Even worse, I felt resentment and a bit of dislike towards this talented young woman just because I was envious of what she had. This is the most horrible part of envy; when unconscious, it leads to anger, resentment, blame or even hate. Why? Because we all know envy is not a nice emotion, so we feel shame about feeling envious. Still, for most of us, shame is so uncomfortable that instead of investigation, we choose an emotion that reflects responsibility, so we turn it around and make up a story about how the thing or the person we are envious of is really not good. C'mon, I know you know; we have all felt it. It is human. But this is why it is so important to practice mindfulness. Mindfulness does not teach us to feel better, mindfulness trains us to tolerate discomfort longer so we can investigate and navigate to healthier thoughts.
So that is what I did; I went down that rabbit hole of being envious, blaming the world, and comparing my ability to others, then I caught myself and burst out laughing! I hate spending time on social media; posting "catchy images" is my most dreaded moment at work. I love teaching; I love deep conversations; I love writing. But I really don't like making things catchy. So I quickly noticed my resentment, took inventory of the limited facts that I knew from the article, and concluded that based on what I read, I actually respect Miss Excel, she is very good at what she does, and people benefit tremendously from her work.
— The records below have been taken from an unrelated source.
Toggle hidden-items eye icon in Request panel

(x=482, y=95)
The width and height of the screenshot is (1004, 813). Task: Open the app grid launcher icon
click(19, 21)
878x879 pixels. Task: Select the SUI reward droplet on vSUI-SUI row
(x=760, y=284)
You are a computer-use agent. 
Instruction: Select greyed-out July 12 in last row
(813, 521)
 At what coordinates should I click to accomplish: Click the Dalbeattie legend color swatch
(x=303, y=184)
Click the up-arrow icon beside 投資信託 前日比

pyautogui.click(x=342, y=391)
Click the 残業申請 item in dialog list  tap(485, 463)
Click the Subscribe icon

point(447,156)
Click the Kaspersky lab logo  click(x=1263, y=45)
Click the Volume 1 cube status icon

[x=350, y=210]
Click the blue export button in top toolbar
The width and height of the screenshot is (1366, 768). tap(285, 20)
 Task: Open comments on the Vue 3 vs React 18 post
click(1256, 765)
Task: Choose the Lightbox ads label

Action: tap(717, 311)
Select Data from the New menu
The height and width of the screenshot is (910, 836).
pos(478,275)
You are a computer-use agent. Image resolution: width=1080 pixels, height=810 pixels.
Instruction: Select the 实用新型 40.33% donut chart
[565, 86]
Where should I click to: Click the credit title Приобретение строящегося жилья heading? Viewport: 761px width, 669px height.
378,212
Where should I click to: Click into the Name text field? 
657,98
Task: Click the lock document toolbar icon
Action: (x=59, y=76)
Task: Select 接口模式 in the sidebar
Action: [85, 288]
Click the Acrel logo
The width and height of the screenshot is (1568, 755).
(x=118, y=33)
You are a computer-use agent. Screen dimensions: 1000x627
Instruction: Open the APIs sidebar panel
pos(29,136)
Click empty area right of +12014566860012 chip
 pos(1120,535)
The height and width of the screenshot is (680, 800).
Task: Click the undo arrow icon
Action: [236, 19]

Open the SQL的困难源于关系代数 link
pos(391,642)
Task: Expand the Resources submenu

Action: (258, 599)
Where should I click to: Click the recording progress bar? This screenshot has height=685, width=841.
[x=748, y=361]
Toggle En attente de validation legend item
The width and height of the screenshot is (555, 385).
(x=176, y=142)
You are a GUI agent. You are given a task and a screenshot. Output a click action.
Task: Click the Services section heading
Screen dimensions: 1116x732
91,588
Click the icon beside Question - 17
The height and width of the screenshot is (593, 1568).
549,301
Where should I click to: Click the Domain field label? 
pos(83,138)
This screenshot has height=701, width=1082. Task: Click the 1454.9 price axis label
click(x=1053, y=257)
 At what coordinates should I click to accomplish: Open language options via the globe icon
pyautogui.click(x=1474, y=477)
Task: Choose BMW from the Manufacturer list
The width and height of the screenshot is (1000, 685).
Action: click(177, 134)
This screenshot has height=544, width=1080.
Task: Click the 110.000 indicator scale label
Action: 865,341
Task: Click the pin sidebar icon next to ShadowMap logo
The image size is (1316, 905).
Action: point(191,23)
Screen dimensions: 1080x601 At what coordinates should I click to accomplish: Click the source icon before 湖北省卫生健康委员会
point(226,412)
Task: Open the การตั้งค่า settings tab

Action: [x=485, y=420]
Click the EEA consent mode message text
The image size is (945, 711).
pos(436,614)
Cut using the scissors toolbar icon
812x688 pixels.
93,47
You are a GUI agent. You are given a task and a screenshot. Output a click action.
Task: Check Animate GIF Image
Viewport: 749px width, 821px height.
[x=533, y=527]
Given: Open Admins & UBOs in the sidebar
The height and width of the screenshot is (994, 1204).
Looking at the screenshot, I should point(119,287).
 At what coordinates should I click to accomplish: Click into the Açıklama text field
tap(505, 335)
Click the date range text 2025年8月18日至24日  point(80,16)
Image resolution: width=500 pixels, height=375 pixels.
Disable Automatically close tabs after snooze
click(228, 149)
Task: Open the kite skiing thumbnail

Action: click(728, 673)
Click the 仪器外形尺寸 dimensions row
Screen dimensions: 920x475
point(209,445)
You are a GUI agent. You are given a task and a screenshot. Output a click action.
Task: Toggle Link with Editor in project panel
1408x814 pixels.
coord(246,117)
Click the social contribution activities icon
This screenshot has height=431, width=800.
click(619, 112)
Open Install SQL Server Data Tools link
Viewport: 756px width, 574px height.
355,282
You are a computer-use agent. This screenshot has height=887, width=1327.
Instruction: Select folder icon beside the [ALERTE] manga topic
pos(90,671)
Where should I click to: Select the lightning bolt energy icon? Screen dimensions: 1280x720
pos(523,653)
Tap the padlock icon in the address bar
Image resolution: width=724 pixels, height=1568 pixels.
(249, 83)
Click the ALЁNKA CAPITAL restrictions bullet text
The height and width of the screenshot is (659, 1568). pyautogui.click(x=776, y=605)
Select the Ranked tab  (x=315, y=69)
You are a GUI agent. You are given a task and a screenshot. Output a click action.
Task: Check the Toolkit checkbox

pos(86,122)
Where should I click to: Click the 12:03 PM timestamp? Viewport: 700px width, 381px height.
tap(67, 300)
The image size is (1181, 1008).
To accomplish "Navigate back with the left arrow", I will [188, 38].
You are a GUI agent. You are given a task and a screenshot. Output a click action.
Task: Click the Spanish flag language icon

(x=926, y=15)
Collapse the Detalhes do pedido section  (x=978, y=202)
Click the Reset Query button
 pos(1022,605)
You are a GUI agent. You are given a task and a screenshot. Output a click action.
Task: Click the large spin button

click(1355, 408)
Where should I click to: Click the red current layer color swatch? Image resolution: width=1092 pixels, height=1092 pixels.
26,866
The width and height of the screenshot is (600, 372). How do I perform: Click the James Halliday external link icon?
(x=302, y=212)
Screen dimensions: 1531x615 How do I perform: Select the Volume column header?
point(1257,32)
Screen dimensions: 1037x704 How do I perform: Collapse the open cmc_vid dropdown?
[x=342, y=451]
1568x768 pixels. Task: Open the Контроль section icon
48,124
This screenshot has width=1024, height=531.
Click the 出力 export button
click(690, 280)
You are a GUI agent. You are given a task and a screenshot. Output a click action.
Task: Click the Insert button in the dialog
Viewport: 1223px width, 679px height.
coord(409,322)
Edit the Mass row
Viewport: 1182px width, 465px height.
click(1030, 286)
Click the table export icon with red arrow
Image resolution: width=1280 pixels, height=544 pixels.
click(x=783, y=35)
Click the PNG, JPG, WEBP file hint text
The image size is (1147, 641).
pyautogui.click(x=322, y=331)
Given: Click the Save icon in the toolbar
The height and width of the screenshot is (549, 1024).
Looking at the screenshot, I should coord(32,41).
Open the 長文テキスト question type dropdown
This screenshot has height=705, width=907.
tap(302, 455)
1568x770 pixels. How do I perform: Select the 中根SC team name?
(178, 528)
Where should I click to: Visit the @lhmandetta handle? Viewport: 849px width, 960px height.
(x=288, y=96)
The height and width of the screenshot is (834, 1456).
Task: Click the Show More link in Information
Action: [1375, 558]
She uses social media in a way that is smart and beneficial to the public, unlike many others who benefit financially from posting rubbish that is degrading and harmful to society. So Missexcel tamed the monster...
I also know that my quick reaction of envy is not unique. Because of social media, envy is the most prevalent emotion in our society that nobody talks about. I would go as far as envy is driving our current world. It is envy and comparison that drives most of our decisions.
What do we need to look like?
What jobs do we need to have, and are we successful?
What house do I need to have?
What car? Spouse....
Because of social media, our society is envious more than ever, and because of envy, anger, depression, and unhappiness follow. Oh, I know, none of this is very pretty. We go about trying to feel good and friendly and sit and meditate and play make-believe "I am nice," but as long as we are not willing to take a long look in a mirror and look envy in the face, we cannot fix the anxiousness and misery inside. One does not become nice by acting nice. One becomes nice by cleaning up the harmful emotions and thoughts. Just like one cannot clean up the kitchen by putting a clean tablecloth on top of dirty dishes and leftover food. It just does not work. As you have seen from my short confession above, we create not only conflict within but also conflict and hate towards people that, if clearsighted, we would respect.
Back to my confessional, I was jealous of Miss Excel, I was jealous of her panoramic views, and as a result, I spent a good many hours thinking about how I could be "Miss Mindfulness."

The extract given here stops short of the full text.